В 2005 году ссылка на экспертизу может и могла была быть для меня авторитетна, но не после того, как я на своем собственном опыте убедился какова реальная цена заключениям центра экспертизы областного УВД. Про осмотр и прослушивания записей понятыми, это вообще отдельный разговор. У меня фантазии не хватает представить, как понятые на протяжении четырех часов прослушивают записи, а потом видимо прослушивают еще один раз, параллельно сверяя их со стенограммой.

Фиктивные протоколы осмотров вещественных доказательств, как я смог убедиться, это само собой разумеющееся в следствии. И никого не смущает, что такой протокол заявляется потом в качестве доказательства по делу. И фактически, действия следователя, который фальсифицирует доказательство по делу об особо тяжком преступлении, подлежат уголовной ответственности с санкцией соответствующей статьи уголовного кодекса до семи лет лишения свободы. Причем, один фиктивный процессуальный документ – один протокол следственного действия, которого на самом деле не было – это одно преступление. А наше уголовное дело напичкано десятками таких документов.

▶ Задачи и задания:
**a)** Ответьте по фрагменту о фиктивных протоколах:
(i) В каком году ссылка на экспертизу ещё могла быть авторитетной?
(ii) Сколько часов понятые должны были бы прослушивать записи?
(iii) Какое наказание грозит по соответствующей статье уголовного кодекса?
**b)** Выведите без изменений часть фрагмента о фиктивных протоколах, начиная со слов "Фиктивные протоколы осмотров" и до слов "десятками таких документов." включительно.

▶ Имеющиеся данные:
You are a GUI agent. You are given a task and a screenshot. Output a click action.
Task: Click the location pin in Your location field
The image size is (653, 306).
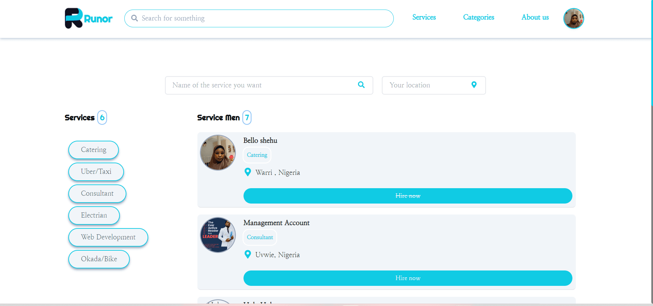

▶ Разобранные решения:
**a)**
(i) В 2005 году.
(ii) Четыре часа.
(iii) До семи лет лишения свободы.

**b)**
Фиктивные протоколы осмотров вещественных доказательств, как я смог убедиться, это само собой разумеющееся в следствии. И никого не смущает, что такой протокол заявляется потом в качестве доказательства по делу. И фактически, действия следователя, который фальсифицирует доказательство по делу об особо тяжком преступлении, подлежат уголовной ответственности с санкцией соответствующей статьи уголовного кодекса до семи лет лишения свободы. Причем, один фиктивный процессуальный документ – один протокол следственного действия, которого на самом деле не было – это одно преступление. А наше уголовное дело напичкано десятками таких документов.